Nothing’s going to change the equation, either, because the current qualifications for a perfect candidate are impossible to meet. Any Republican who has been around long enough to amass an impressive record of accomplishments that they can sell to both establishment Republicans and general election voters will have taken some unacceptably moderate positions over the years because the party has swung wildly to the right in that same period. Perry’s law granting illegal immigrants’ in-state tuition, for example, was entirely uncontroversial in Texas when he signed it in 2001. But that was before the party’s anti-immigration base reawakened after 9/11 and then recaptured the party midway through the decade. The same goes for Romney’s support for a health care mandate, which was a popular idea among Republican intellectuals in the 1990s and backed by top GOP lawmakers right up until President Obama proposed it in 2009. And almost everyone except Perry has some environmental problems after the GOP, led by Texas oilman George W. Bush, tacked to the center on climate science in the late 2000s.

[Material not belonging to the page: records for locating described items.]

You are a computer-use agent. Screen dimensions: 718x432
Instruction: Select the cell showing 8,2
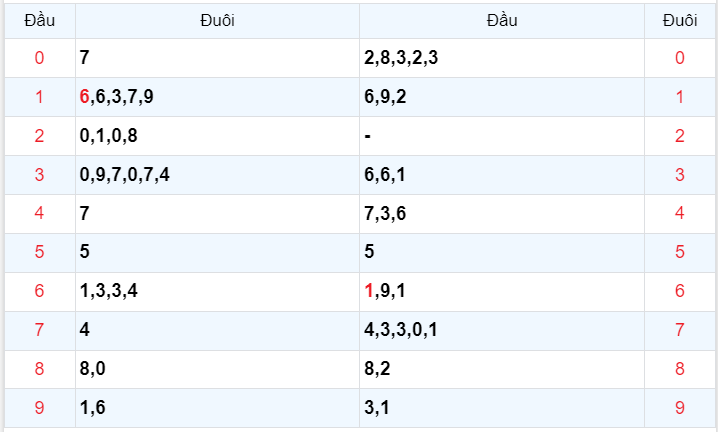pos(378,369)
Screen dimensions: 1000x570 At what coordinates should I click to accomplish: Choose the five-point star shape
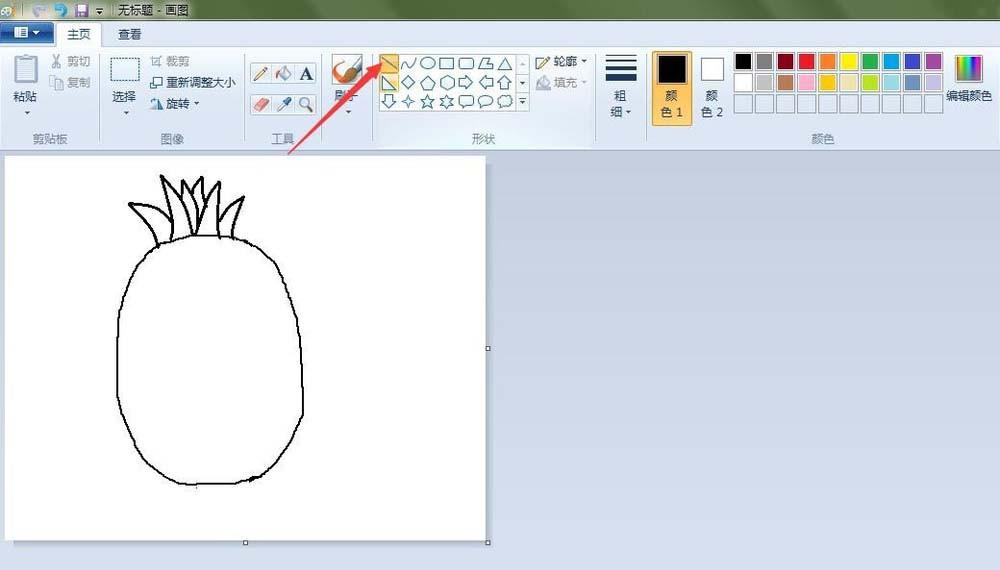coord(427,101)
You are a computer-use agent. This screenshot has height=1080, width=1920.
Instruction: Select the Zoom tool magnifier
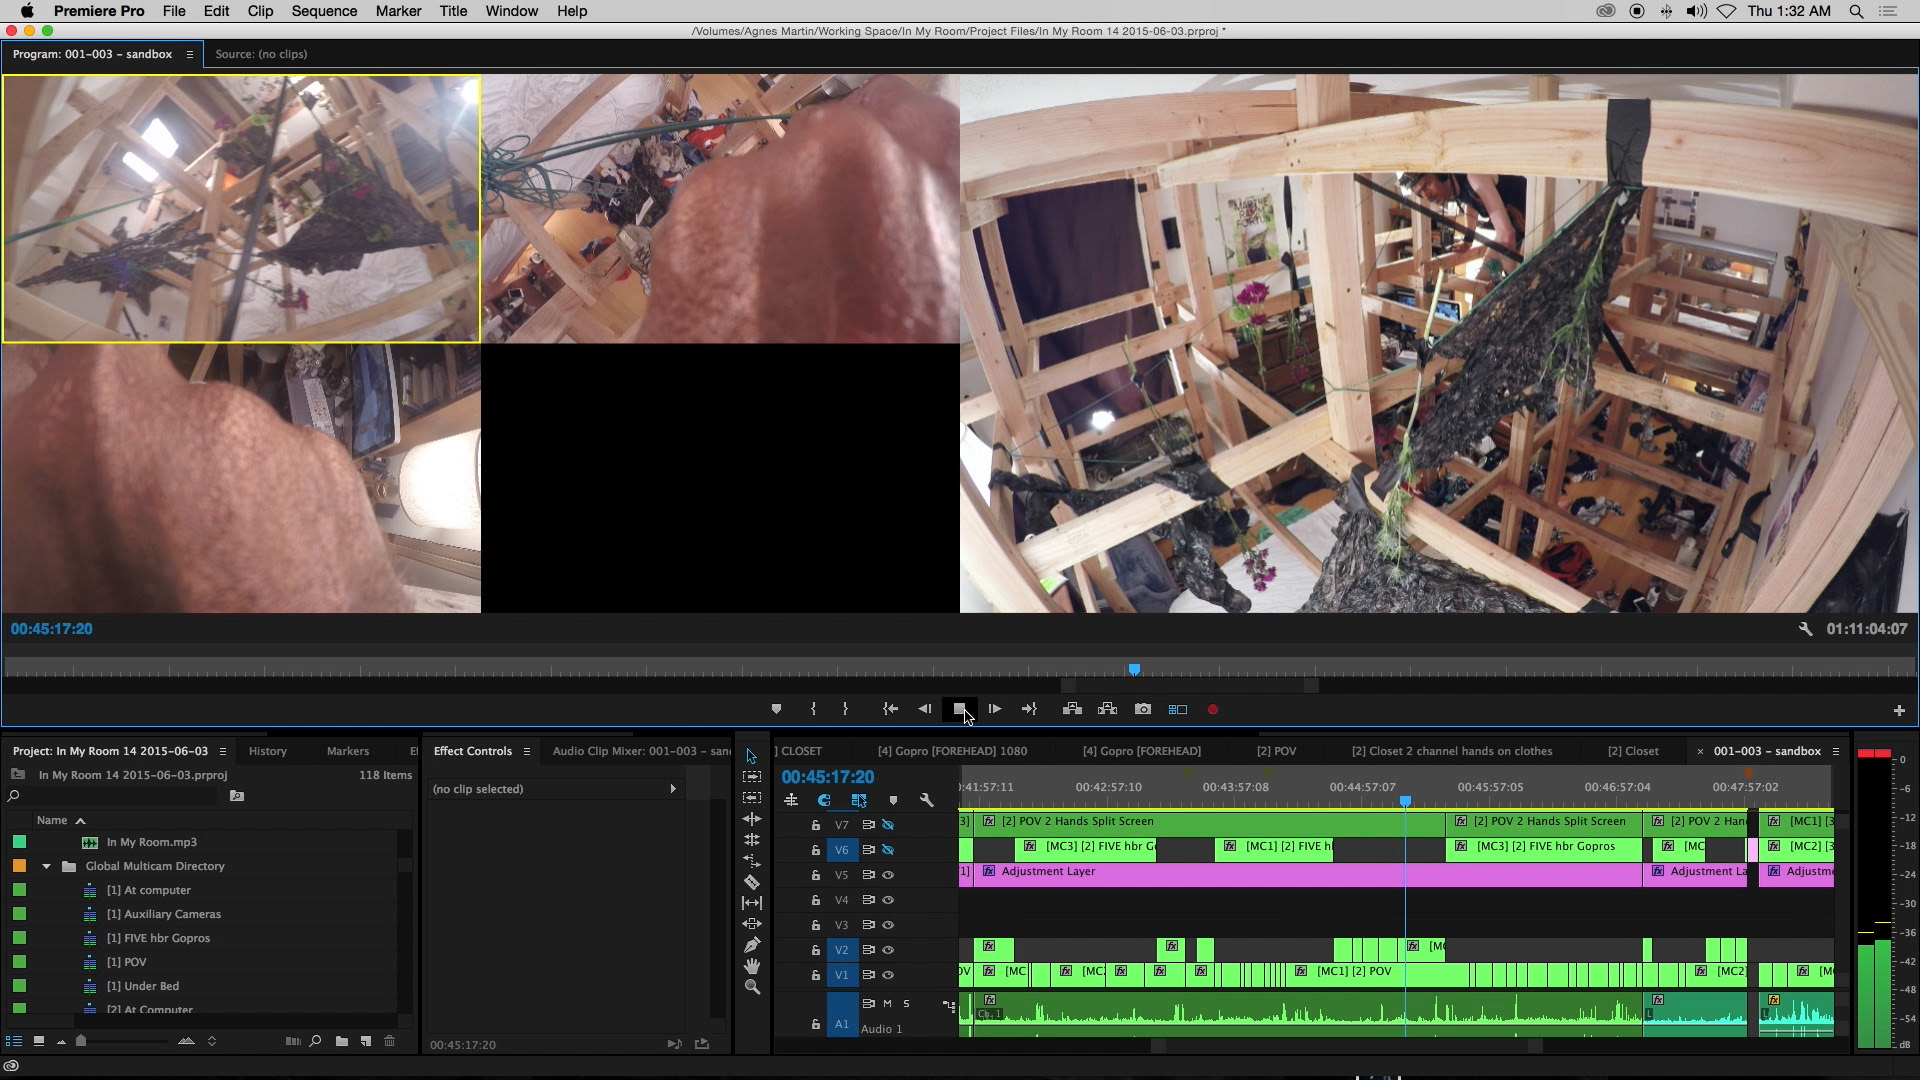tap(752, 987)
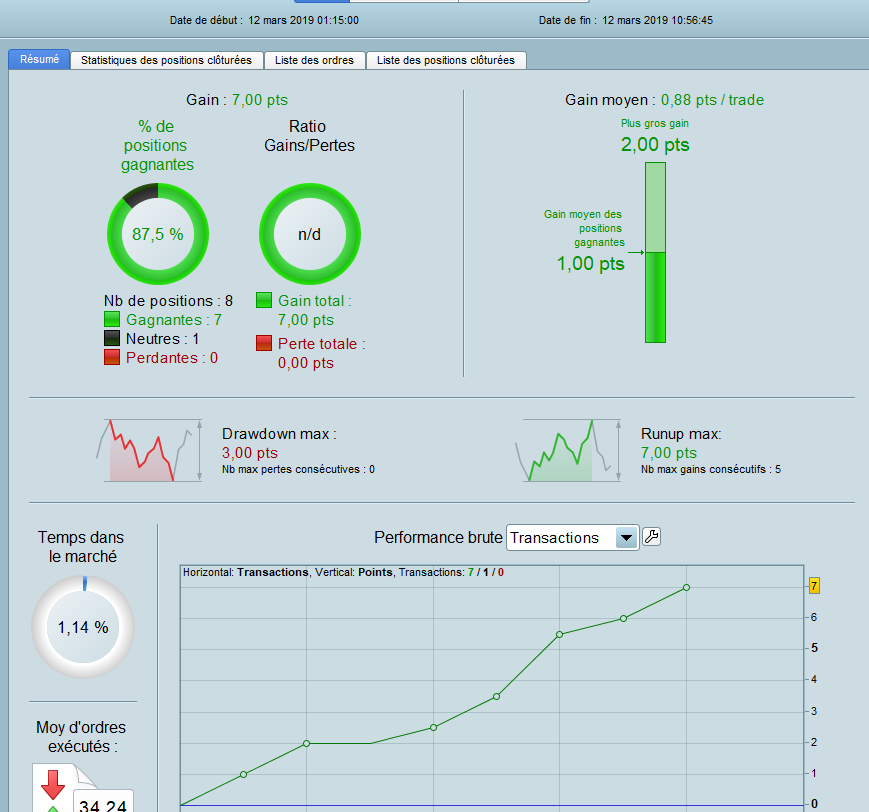
Task: Select the Résumé tab
Action: (x=39, y=59)
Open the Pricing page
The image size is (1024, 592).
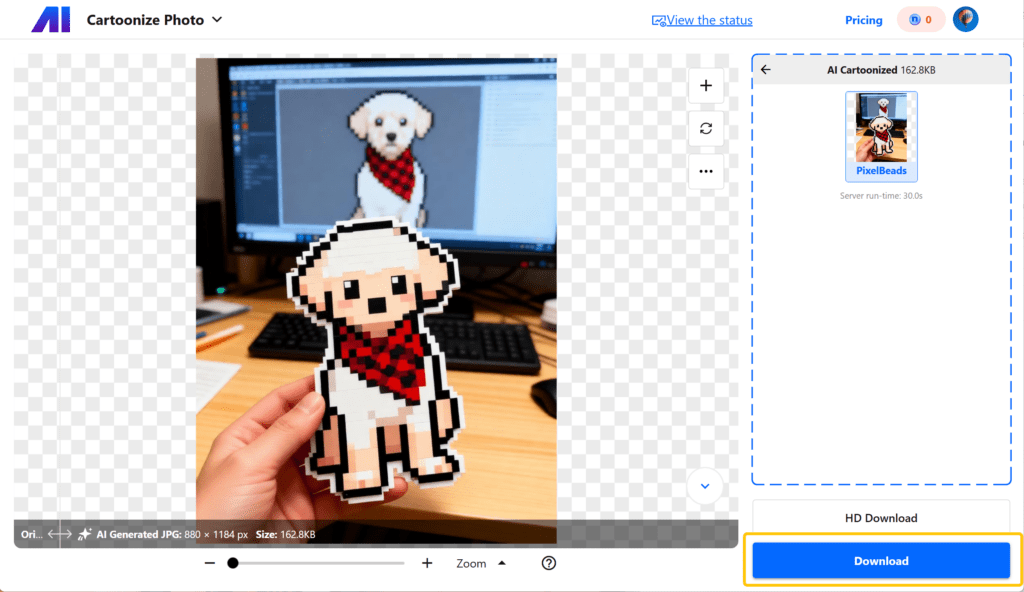point(863,20)
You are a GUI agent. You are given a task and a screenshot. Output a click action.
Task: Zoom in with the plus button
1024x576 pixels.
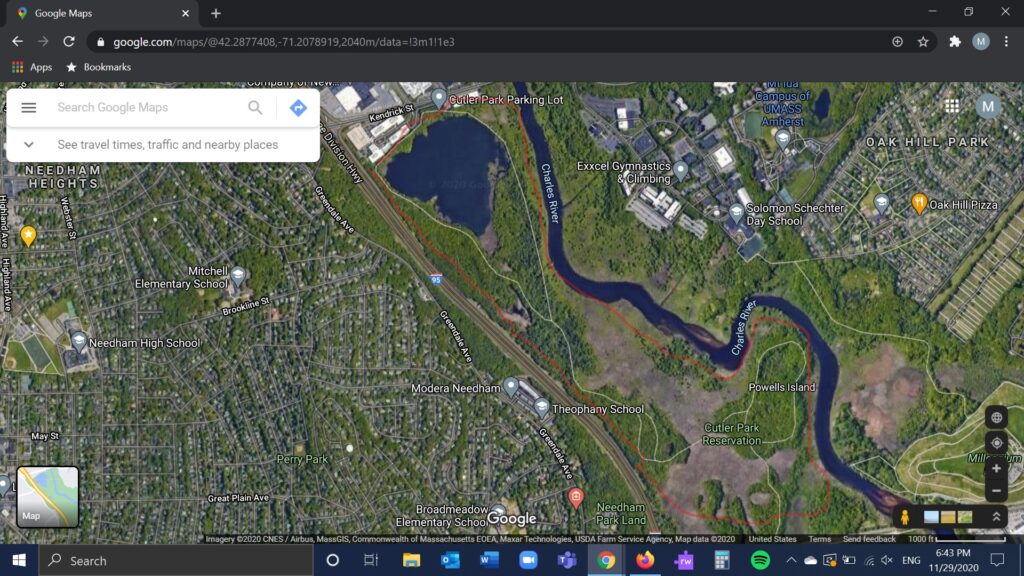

That means that the only candidates without skeletons in the closet are inexperienced newbies like Michele Bachmann, which makes them difficult to take seriously as legitimate White House material, to say the least. As the candidate most tuned into the base’s id, Bachmann is smart enough to realize that keeping the grassroots happy means taking some paradoxical positions as well. Tea Party activists love balanced budgets, but they’re also disproportionately old and hate cuts to Medicare and Social Security benefits, which explains why Bachmann was one of the first major candidates to disavow Paul Ryan’s plan to replace Medicare with a less generous program. Similarly, Perry has discovered that the base loves his 10th Amendment principles — except when they apply to immigration, abortion, gay marriage, and illegal drugs. And if by some miracle a candidate manages to become the undisputed “Tea Party” candidate? Well, good luck in the general election.

The good news for Republicans is that their desire to unseat President Obama is almost certainly stronger than the impulses that tear them apart. Polls show Republicans would find either Perry or Romney an acceptable nominee, despite their constant search for that elusive ideal candidate. But when it comes to finding that perfect nominee, perhaps Jon Stewart put it best on Monday in his segment on the Christie boomlet.

“Republican base….have you ever considered the possibility that maybe your candidates aren’t the problem?” he said. “Maybe it’s you?”